** EXERCISE TASK 1 **
Repeat word for word the portion of the discussion about yielding in async futures starting with "Folks would rather" and going on through "does the latter.".
** EXERCISE TASK 2 **
In the discussion about yielding in async futures, which runtime yields on a future's behalf, and which one tells the future when it should yield?
** EXERCISE TASK 3 **
Carry on the discussion about yielding in async futures from its final sentence, writing the next part in the same voice.

** SOURCE EXCERPT **

This is honestly shocking to hear. I would think that if people had bugs in their programs they would want them to fail loudly so they can be fixed.

As someone else said, it is not, strictly speaking, a bug. If your server receives a request that requires very computationally expensive work, is it okay to delay every other request on that core? That's probably not okay, and it'll show in your latency distribution.

Folks would rather have every future time sliced so that other tasks get some CPU time in a ~fair way (after all, there is no concept of task priority in most runtime).

But you're right: it isn't required, and you could sprinkle every loop of your code with yielding statements. But knowing when to yield is impossible for a future. If nothing else is running, it shouldn't yield. If many things are running but the problem space of the future is small, it probably shouldn't yield either, etc.

You simply do not have the necessary information in your future to make an informed decision. You need some global entity to keep track of everything and either yield for you or tell you when you should yield. Tokio does the former, Glommio does the latter.

It gets even more complex when you add IO into the mix because you need to submit IO requests in a way that saturates the network/nvme drives/whatever. So if a future submits an IO request, it's probably advantageous to yield immediately afterward so that other futures may do so as well. That's how you maximize throughput. But as I said, that's a very hard problem to solve.

Trying to solve the problem by frequently invoking signal handlers will also show in your latency distribution!

I guess if someone wants to use futures as if they were goroutines then it's not a bug, but this sort of presupposes that an opinionated runtime is already shooting signals at itself. Fundamentally the language gives you a primitive for switching execution between one context and another, and the premise of the program is probably that execution will switch back pretty quickly from work related to any single task.

** MATERIAL PROVIDED **

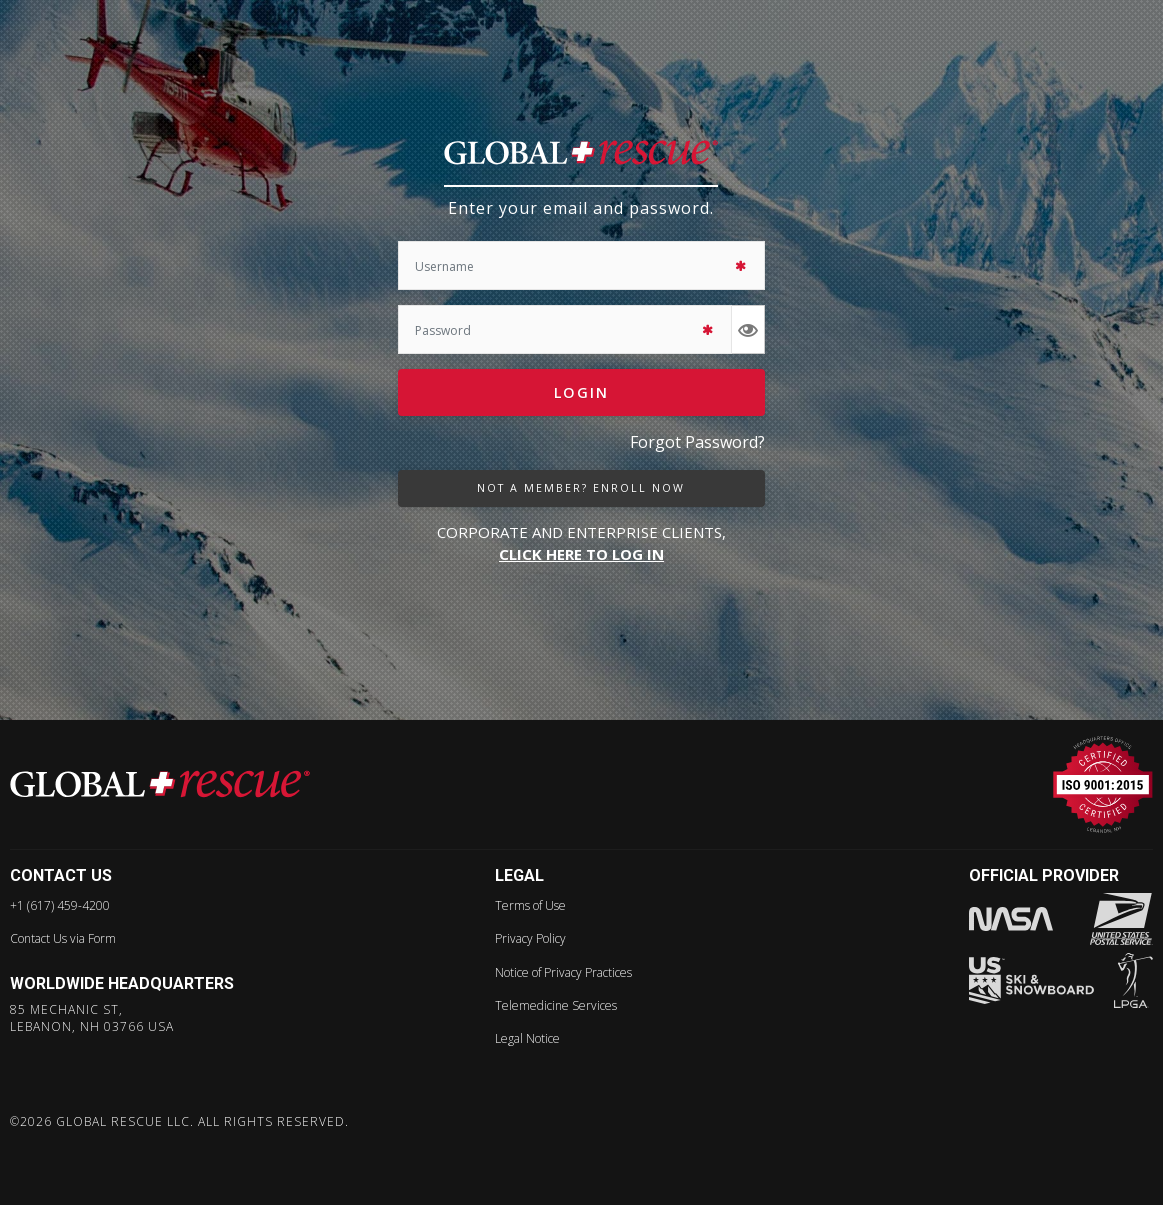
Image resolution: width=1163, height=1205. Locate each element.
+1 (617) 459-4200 (60, 905)
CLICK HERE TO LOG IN (581, 554)
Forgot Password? (697, 442)
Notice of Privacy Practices (563, 972)
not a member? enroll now (581, 488)
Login (581, 392)
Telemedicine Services (556, 1005)
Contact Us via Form (63, 938)
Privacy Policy (530, 938)
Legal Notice (527, 1038)
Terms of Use (530, 905)
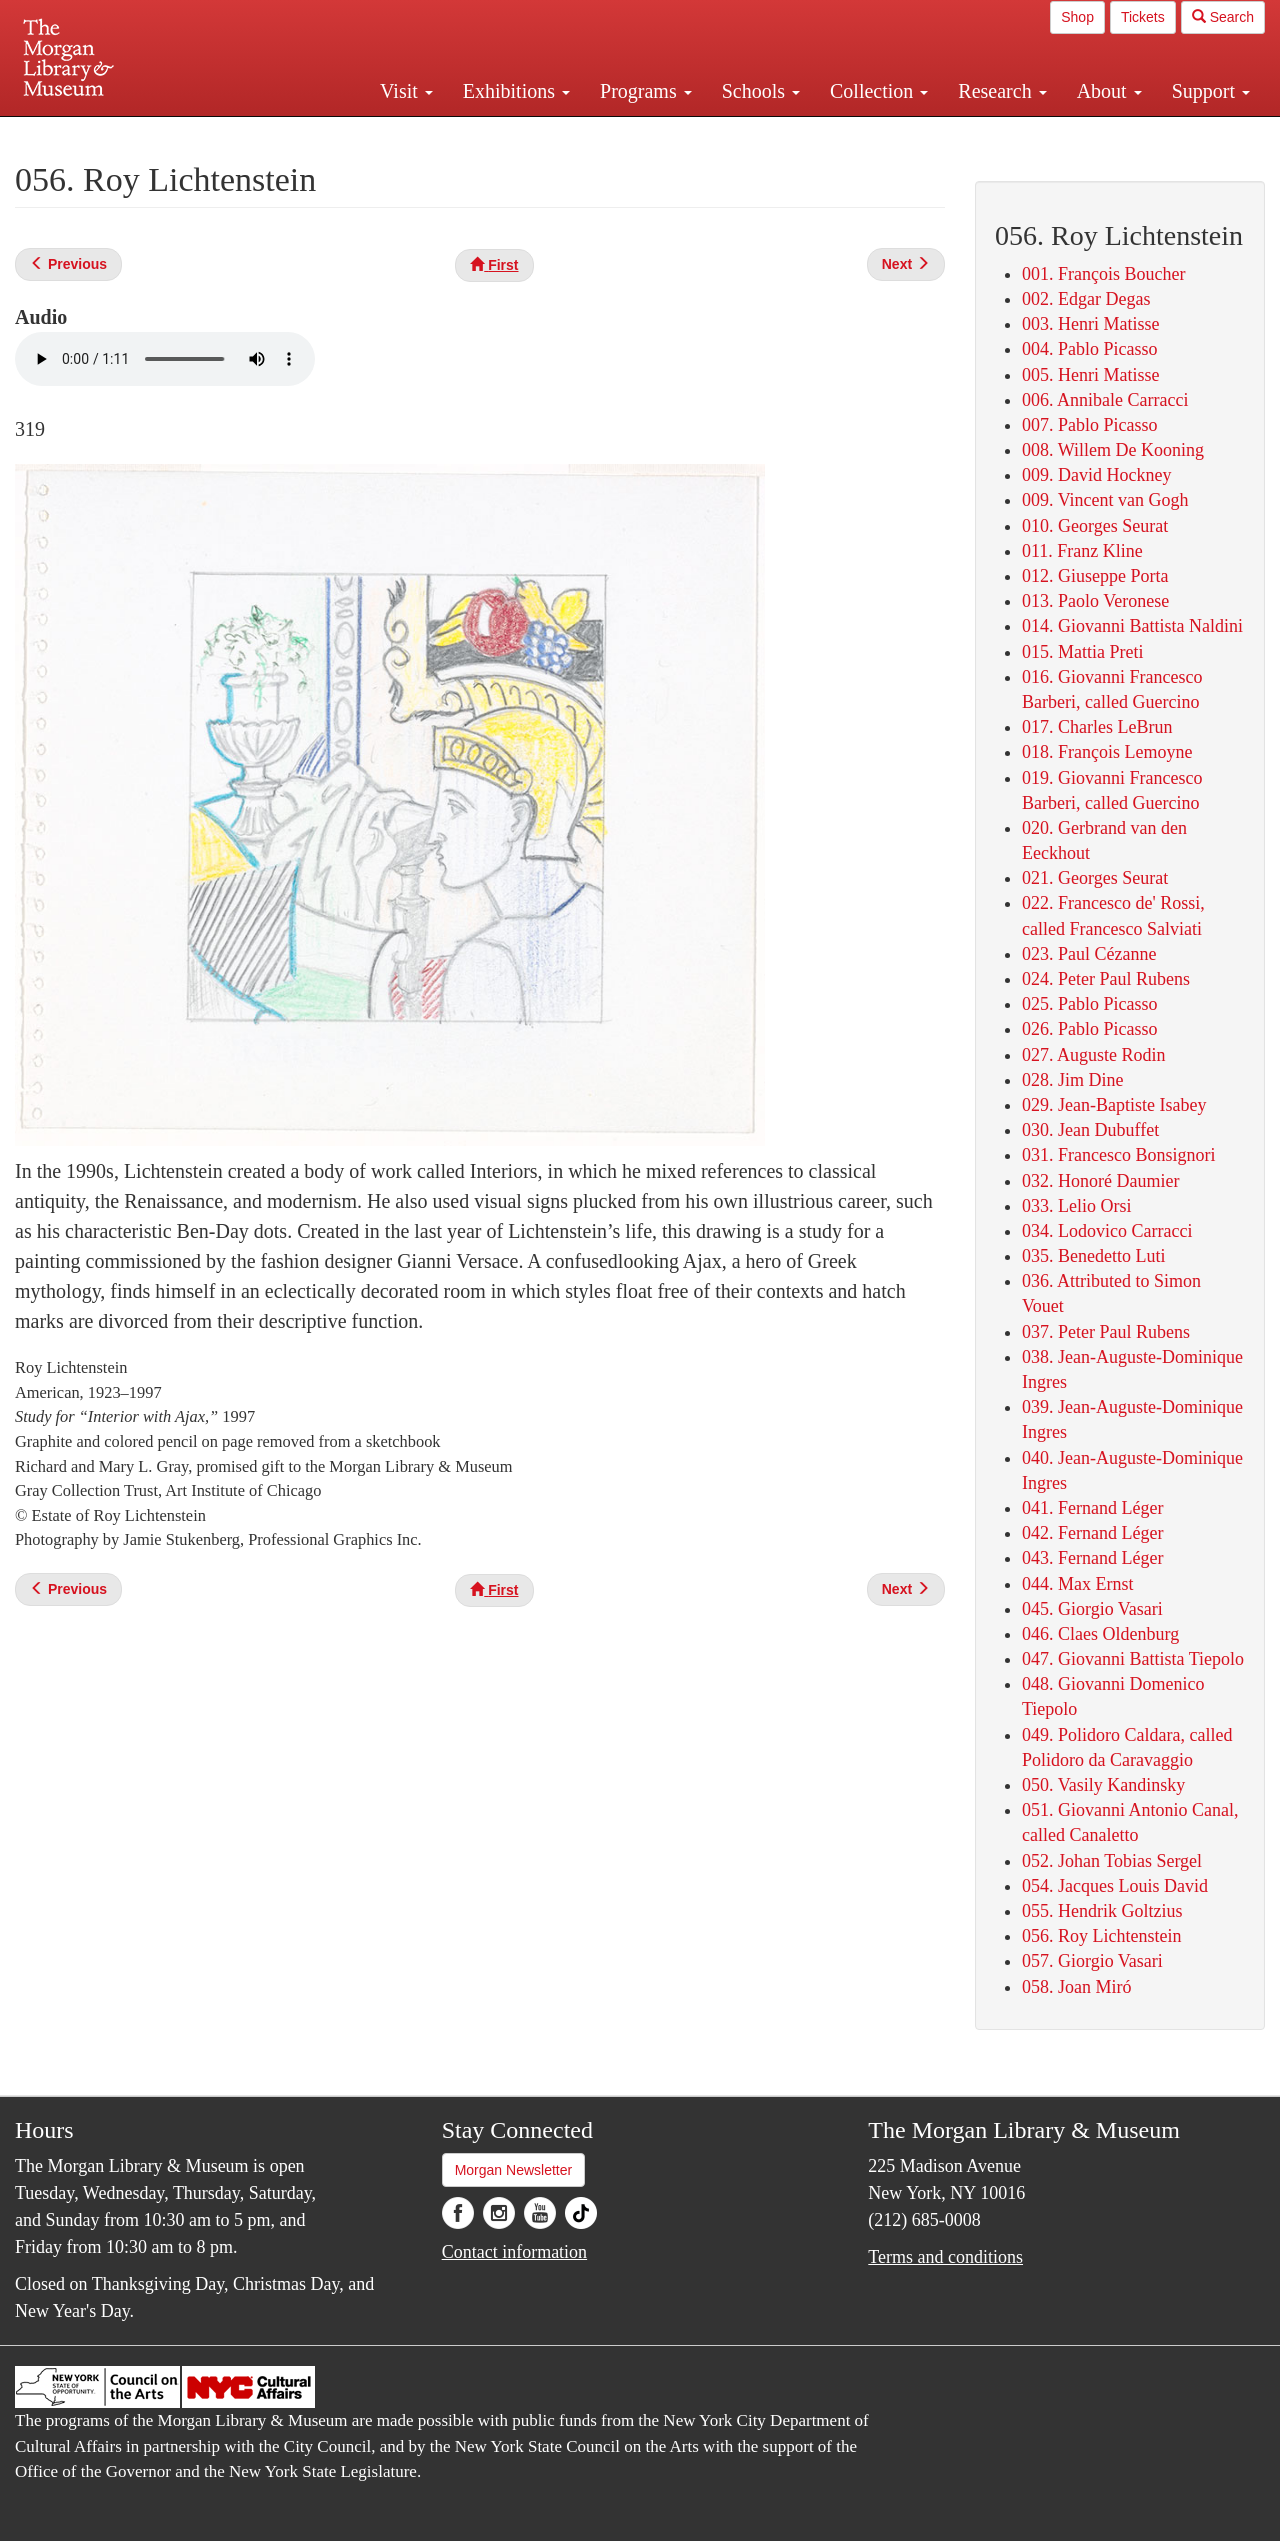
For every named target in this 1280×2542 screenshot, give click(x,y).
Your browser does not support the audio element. (165, 359)
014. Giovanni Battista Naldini (1132, 626)
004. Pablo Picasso (1090, 349)
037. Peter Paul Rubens (1106, 1332)
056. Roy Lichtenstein (1101, 1936)
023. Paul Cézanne (1089, 954)
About (1109, 91)
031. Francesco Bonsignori (1118, 1155)
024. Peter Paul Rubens (1106, 979)
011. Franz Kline (1082, 551)
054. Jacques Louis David (1115, 1886)
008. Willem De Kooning (1113, 450)
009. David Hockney (1096, 475)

** TASK RESULT 1 **
Folks would rather have every future time sliced so that other tasks get some CPU time in a ~fair way (after all, there is no concept of task priority in most runtime).

But you're right: it isn't required, and you could sprinkle every loop of your code with yielding statements. But knowing when to yield is impossible for a future. If nothing else is running, it shouldn't yield. If many things are running but the problem space of the future is small, it probably shouldn't yield either, etc.

You simply do not have the necessary information in your future to make an informed decision. You need some global entity to keep track of everything and either yield for you or tell you when you should yield. Tokio does the former, Glommio does the latter.

** TASK RESULT 2 **
Tokio yields for the future, and Glommio tells the future when it should yield.

** TASK RESULT 3 **
I read the blog about this situation at https://tokio.rs/blog/2020-04-preemption which is equally baffling. The described problem cannot even happen in the "runtime" I'm currently using because io_uring won't just completely stop responding to other kinds of sqe's and only give you responses to a multishot accept when a lot of connections are coming in. I strongly suspect equivalent results are achievable with epoll.

There's nothing buggy about a future that never yields because it can always make progress, but people prefer that a runtime doesn't let all other execution get starved by one operation. That makes it a problem that runtimes and schedulers work to solve, but not a bug that needs to be prevented at a language level. A runtime that doesn't solve it isn't buggy, but probably isn't friendly to use, like how Go used to have problems with tight loops and they put in changes to make them cause less starvation.
> because stackfull coroutine requires a runtime that preempts coroutines

I've used stackful coroutines many times in many codebases. It never required or used a runtime or preemption. I'm not sure why having a runtime that preempts them would even be useful, since it defeats the reason most people use stackful coroutines in the first place.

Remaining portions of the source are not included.